Saved data entries:
══════════════════════════════
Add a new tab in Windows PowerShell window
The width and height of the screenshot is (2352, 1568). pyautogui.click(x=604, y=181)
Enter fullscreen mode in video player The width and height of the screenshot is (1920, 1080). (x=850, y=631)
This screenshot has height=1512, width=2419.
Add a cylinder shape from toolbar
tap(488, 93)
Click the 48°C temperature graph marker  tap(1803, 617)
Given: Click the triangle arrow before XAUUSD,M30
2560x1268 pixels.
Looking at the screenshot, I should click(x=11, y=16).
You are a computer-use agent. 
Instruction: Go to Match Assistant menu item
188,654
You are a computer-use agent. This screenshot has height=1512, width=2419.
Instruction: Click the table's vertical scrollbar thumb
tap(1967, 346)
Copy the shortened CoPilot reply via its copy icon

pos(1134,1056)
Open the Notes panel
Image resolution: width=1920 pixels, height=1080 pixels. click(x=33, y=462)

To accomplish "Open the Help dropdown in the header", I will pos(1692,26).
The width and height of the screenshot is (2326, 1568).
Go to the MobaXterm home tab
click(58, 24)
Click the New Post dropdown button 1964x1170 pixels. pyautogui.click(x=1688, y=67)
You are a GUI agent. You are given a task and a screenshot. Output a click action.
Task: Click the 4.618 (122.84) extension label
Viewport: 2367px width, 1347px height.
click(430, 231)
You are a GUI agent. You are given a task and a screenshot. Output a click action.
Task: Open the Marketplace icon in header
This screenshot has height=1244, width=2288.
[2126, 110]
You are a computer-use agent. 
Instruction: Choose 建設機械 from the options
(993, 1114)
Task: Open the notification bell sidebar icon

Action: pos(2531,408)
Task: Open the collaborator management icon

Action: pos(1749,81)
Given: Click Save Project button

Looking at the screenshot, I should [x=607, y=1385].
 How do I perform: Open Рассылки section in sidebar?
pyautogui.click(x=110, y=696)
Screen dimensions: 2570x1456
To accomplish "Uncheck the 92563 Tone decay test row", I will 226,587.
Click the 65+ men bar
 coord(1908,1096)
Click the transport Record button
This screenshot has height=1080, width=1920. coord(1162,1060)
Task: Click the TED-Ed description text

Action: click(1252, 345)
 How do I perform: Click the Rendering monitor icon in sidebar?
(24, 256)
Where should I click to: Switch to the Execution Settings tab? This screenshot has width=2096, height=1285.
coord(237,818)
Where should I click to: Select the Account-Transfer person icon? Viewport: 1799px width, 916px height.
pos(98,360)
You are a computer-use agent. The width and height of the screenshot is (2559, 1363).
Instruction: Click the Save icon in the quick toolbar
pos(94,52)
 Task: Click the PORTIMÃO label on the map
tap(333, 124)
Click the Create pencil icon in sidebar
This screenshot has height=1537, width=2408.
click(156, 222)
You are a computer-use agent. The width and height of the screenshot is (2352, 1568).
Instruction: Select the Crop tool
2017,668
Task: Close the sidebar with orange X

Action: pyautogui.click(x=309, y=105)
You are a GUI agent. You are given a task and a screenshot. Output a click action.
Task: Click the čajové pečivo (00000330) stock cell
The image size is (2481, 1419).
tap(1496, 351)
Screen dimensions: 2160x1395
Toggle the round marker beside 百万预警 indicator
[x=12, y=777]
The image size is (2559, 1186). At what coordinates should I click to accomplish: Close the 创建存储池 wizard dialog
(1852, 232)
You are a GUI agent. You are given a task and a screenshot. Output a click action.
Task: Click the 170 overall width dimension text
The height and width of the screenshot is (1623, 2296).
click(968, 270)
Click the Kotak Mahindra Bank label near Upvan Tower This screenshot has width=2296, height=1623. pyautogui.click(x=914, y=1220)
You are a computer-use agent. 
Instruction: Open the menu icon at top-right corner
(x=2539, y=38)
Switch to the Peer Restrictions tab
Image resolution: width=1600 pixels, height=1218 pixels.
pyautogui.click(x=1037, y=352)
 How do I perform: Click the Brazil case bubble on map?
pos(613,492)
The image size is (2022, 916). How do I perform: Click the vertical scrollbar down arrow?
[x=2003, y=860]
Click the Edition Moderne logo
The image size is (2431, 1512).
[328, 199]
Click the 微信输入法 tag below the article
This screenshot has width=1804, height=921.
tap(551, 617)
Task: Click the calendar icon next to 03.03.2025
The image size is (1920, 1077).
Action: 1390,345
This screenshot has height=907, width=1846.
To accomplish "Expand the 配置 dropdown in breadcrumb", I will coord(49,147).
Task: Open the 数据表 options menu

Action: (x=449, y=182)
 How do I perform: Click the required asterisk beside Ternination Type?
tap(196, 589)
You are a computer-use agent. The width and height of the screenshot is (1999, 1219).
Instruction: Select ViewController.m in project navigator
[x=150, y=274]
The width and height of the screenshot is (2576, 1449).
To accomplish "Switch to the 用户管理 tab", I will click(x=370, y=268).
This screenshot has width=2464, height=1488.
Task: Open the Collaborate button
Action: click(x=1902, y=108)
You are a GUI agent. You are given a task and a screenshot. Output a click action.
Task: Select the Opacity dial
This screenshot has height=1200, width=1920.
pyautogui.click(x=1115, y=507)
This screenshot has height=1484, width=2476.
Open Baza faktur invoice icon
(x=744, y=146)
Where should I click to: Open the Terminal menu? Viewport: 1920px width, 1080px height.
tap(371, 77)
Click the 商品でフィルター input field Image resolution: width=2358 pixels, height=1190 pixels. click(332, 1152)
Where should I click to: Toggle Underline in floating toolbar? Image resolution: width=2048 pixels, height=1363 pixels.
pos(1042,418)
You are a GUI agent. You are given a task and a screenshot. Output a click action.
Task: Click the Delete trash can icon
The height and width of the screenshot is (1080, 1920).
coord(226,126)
══════════════════════════════
(Exercise aim):
Reproduce the entries in full, exactly as written.

(Response to the task):
Add a new tab in Windows PowerShell window
The width and height of the screenshot is (2352, 1568). pyautogui.click(x=604, y=181)
Enter fullscreen mode in video player The width and height of the screenshot is (1920, 1080). (x=850, y=631)
This screenshot has height=1512, width=2419.
Add a cylinder shape from toolbar
tap(488, 93)
Click the 48°C temperature graph marker  tap(1803, 617)
Given: Click the triangle arrow before XAUUSD,M30
2560x1268 pixels.
Looking at the screenshot, I should click(x=11, y=16).
You are a computer-use agent. 
Instruction: Go to Match Assistant menu item
188,654
You are a computer-use agent. This screenshot has height=1512, width=2419.
Instruction: Click the table's vertical scrollbar thumb
tap(1967, 346)
Copy the shortened CoPilot reply via its copy icon

pos(1134,1056)
Open the Notes panel
Image resolution: width=1920 pixels, height=1080 pixels. click(x=33, y=462)

To accomplish "Open the Help dropdown in the header", I will pos(1692,26).
The width and height of the screenshot is (2326, 1568).
Go to the MobaXterm home tab
click(58, 24)
Click the New Post dropdown button 1964x1170 pixels. pyautogui.click(x=1688, y=67)
You are a GUI agent. You are given a task and a screenshot. Output a click action.
Task: Click the 4.618 (122.84) extension label
Viewport: 2367px width, 1347px height.
click(430, 231)
You are a GUI agent. You are given a task and a screenshot. Output a click action.
Task: Open the Marketplace icon in header
This screenshot has height=1244, width=2288.
[2126, 110]
You are a computer-use agent. 
Instruction: Choose 建設機械 from the options
(993, 1114)
Task: Open the notification bell sidebar icon

Action: pos(2531,408)
Task: Open the collaborator management icon

Action: pos(1749,81)
Given: Click Save Project button

Looking at the screenshot, I should [x=607, y=1385].
 How do I perform: Open Рассылки section in sidebar?
pyautogui.click(x=110, y=696)
Screen dimensions: 2570x1456
To accomplish "Uncheck the 92563 Tone decay test row", I will 226,587.
Click the 65+ men bar
 coord(1908,1096)
Click the transport Record button
This screenshot has height=1080, width=1920. coord(1162,1060)
Task: Click the TED-Ed description text

Action: click(1252, 345)
 How do I perform: Click the Rendering monitor icon in sidebar?
(24, 256)
Where should I click to: Switch to the Execution Settings tab? This screenshot has width=2096, height=1285.
coord(237,818)
Where should I click to: Select the Account-Transfer person icon? Viewport: 1799px width, 916px height.
pos(98,360)
You are a computer-use agent. The width and height of the screenshot is (2559, 1363).
Instruction: Click the Save icon in the quick toolbar
pos(94,52)
 Task: Click the PORTIMÃO label on the map
tap(333, 124)
Click the Create pencil icon in sidebar
This screenshot has height=1537, width=2408.
click(156, 222)
You are a computer-use agent. The width and height of the screenshot is (2352, 1568).
Instruction: Select the Crop tool
2017,668
Task: Close the sidebar with orange X

Action: pyautogui.click(x=309, y=105)
You are a GUI agent. You are given a task and a screenshot. Output a click action.
Task: Click the čajové pečivo (00000330) stock cell
The image size is (2481, 1419).
tap(1496, 351)
Screen dimensions: 2160x1395
Toggle the round marker beside 百万预警 indicator
[x=12, y=777]
The image size is (2559, 1186). At what coordinates should I click to accomplish: Close the 创建存储池 wizard dialog
(1852, 232)
You are a GUI agent. You are given a task and a screenshot. Output a click action.
Task: Click the 170 overall width dimension text
The height and width of the screenshot is (1623, 2296).
click(968, 270)
Click the Kotak Mahindra Bank label near Upvan Tower This screenshot has width=2296, height=1623. pyautogui.click(x=914, y=1220)
You are a computer-use agent. 
Instruction: Open the menu icon at top-right corner
(x=2539, y=38)
Switch to the Peer Restrictions tab
Image resolution: width=1600 pixels, height=1218 pixels.
pyautogui.click(x=1037, y=352)
 How do I perform: Click the Brazil case bubble on map?
pos(613,492)
The image size is (2022, 916). How do I perform: Click the vertical scrollbar down arrow?
[x=2003, y=860]
Click the Edition Moderne logo
The image size is (2431, 1512).
[328, 199]
Click the 微信输入法 tag below the article
This screenshot has width=1804, height=921.
tap(551, 617)
Task: Click the calendar icon next to 03.03.2025
The image size is (1920, 1077).
Action: 1390,345
This screenshot has height=907, width=1846.
To accomplish "Expand the 配置 dropdown in breadcrumb", I will coord(49,147).
Task: Open the 数据表 options menu

Action: (x=449, y=182)
 How do I perform: Click the required asterisk beside Ternination Type?
tap(196, 589)
You are a computer-use agent. The width and height of the screenshot is (1999, 1219).
Instruction: Select ViewController.m in project navigator
[x=150, y=274]
The width and height of the screenshot is (2576, 1449).
To accomplish "Switch to the 用户管理 tab", I will click(x=370, y=268).
This screenshot has width=2464, height=1488.
Task: Open the Collaborate button
Action: click(x=1902, y=108)
You are a GUI agent. You are given a task and a screenshot. Output a click action.
Task: Select the Opacity dial
This screenshot has height=1200, width=1920.
pyautogui.click(x=1115, y=507)
This screenshot has height=1484, width=2476.
Open Baza faktur invoice icon
(x=744, y=146)
Where should I click to: Open the Terminal menu? Viewport: 1920px width, 1080px height.
tap(371, 77)
Click the 商品でフィルター input field Image resolution: width=2358 pixels, height=1190 pixels. click(332, 1152)
Where should I click to: Toggle Underline in floating toolbar? Image resolution: width=2048 pixels, height=1363 pixels.
pos(1042,418)
You are a GUI agent. You are given a task and a screenshot. Output a click action.
Task: Click the Delete trash can icon
The height and width of the screenshot is (1080, 1920).
coord(226,126)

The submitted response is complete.